A Strange But True October
The wildest, wackiest and most improbable feats of the 2012 postseason
Amazing the stuff that can happen in October, isn't it?
• Andy Pettitte never won this October -- but Teddy Roosevelt never lost.
• The final game of Chipper Jones' career was upstaged by -- what else? -- the infield fly rule.
• Delmon Young drove in the game-winning run in every game of the American League Championship Series.
• Alex Rodriguez never drove in any kind of run -- in any postseason series.
• Gio Gonzalez and the bullpen of the winningest team in baseball couldn't hold a 6-0 lead.
• The closer for the AL representative in the World Series (Senor Jose Valverde) couldn't hold any kind of lead.
• And the team that won the World Series never even HELD a lead until the 28th inning it played in this postseason.
So who wrote THAT script? Just another production of those crazy folks at Baseball Gods Central who make it possible for us to present yet one more annual edition of the Strange But True Postseason Feats of the Year, naturally. And heeeere we go:
Strangest But Truest Champions of the Year
The team that won the World Series didn't have the kind of journey it plotted out on Mapquest. But that just made those San Francisco Giants the perfect Strange But True treasures that they were. Why? Here's why:
• They hit fewer home runs all season (103) than that team across the bay, Oakland, hit after the All-Star break (111).
• Their entire outfield hit as many home runs (35) as Josh Hamilton.
• Their ace, Tim Lincecum, had the worst ERA (5.18) of any qualifying starter in the entire National League -- and gave up more earned runs before the All-Star break (69) than Matt Cain allowed all year (68).
• Their aspiring batting titlist, Melky Cabrera, met up with the wrong PED test patrol at the wrong time -- and the big bat they essentially replaced him with, Hunter Pence, went 25 days and 66 at-bats in September and October without driving in a single teammate with a hit that wasn't a homer.
• And have I mentioned that the hit that finally ended Pence's funk was a Flubberball special that hit the same bat three times, faked left, then veered 15 feet right and turned into the Strangest But Truest Bases-Clearing Double in Postseason History?
While we're on the subject of the postseason, the Giants' Strangest But Truest Postseason Feat of the Year was this: They could just as easily have won NO games in October as won the World Series (let alone swept it). How did that happen, you ask?
• They lost Games 1 and 2 of the division series. At home. By a combined score of 14-2. Then they headed for Cincinnati, one loss from elimination, and picked THAT game to be no-hit into the sixth inning, to have one hit in the first nine innings and to strike out 16 times all together -- and they WON. In extra innings. On an unearned run. Hey, of course they did.

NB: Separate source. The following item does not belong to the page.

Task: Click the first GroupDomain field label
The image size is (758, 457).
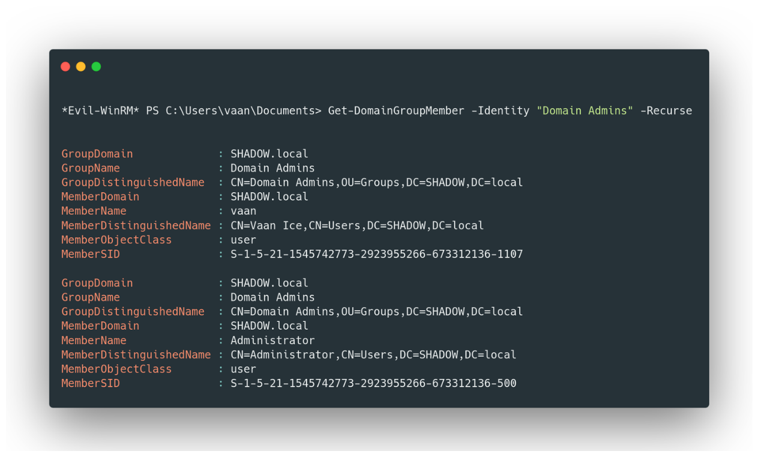Action: pyautogui.click(x=97, y=154)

• So they had to win three consecutive elimination games to survive the division series. Then they had to do EXACTLY the same thing in the LCS. And how many teams had ever done that twice in the same postseason? One: Steve Balboni's 1985 Royals.

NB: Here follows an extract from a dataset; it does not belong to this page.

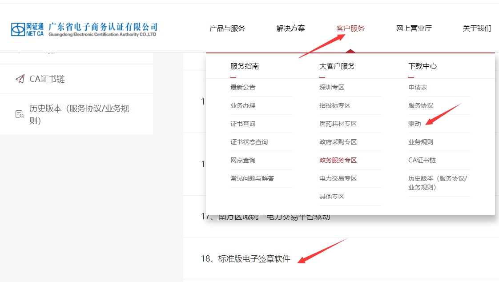499x282 pixels.
Task: Select CA证书链 in the left sidebar
Action: pyautogui.click(x=47, y=79)
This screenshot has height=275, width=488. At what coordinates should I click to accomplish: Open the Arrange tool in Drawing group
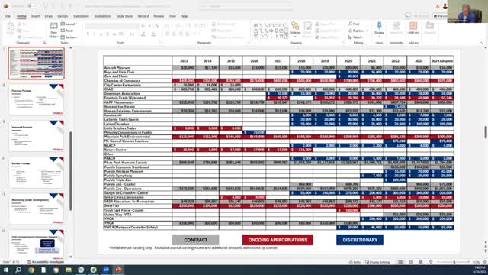(295, 28)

• Strange But True Steve Balboni Factoid of the Year: Have I mentioned that the same Steve Balboni is now one of the Giants' most trusted scouts?
• But wait. This gets even stranger-but-truer. After falling behind the Cardinals three games to one, which of their vaunted starting pitchers did the Giants have to turn to? How about a pitcher (Barry Zito) whose 4.47 ERA since becoming a Giant was the second-worst in baseball in that span, and whose .457 winning percentage (58-69) was the third-worst.
• So what happened when Zito took the mound that night, against a team with the second-best record against left-handed starters (31-17) in baseball. Why, 7 2/3 shutout innings happened. What else?
• And the Twitter hashtag #RallyZito rose to No. 2 among all topics on the planet trending worldwide.
• And after that, the Strangest But Truest Thing of all: The Giants didn't lose again, going 56 consecutive innings without trailing at any point, winning seven straight postseason games.
• So how many times during the entire regular season did the Giants win seven games in a row? Not once. Naturally.
Strangest But Truest Home Run Hero of the Year
It was by far the Strangest But Truest Soap Opera Moment of October 2012: Game 3, ALDS. Ninth inning. Yankees trailing by a run. Alex Rodriguez due up. And then here came ... no, not A-Rod but 40-year-old cavalry rider Raul Ibanez. Holy crap. To pinch hit for A-Rod. Holy crap. The Strange But True research team will take it from there:
• Before that moment, Ibanez had hit one ninth-inning pinch home run in his entire 17-year career.
• Before that moment, no Yankee had hit a game-tying or go-ahead home run, postseason or regular season, while pinch hitting for any No. 3 hitter in 50 years -- since Moose Skowron launched a three-run game-winner while batting for Joe Pepitone on May 27, 1962.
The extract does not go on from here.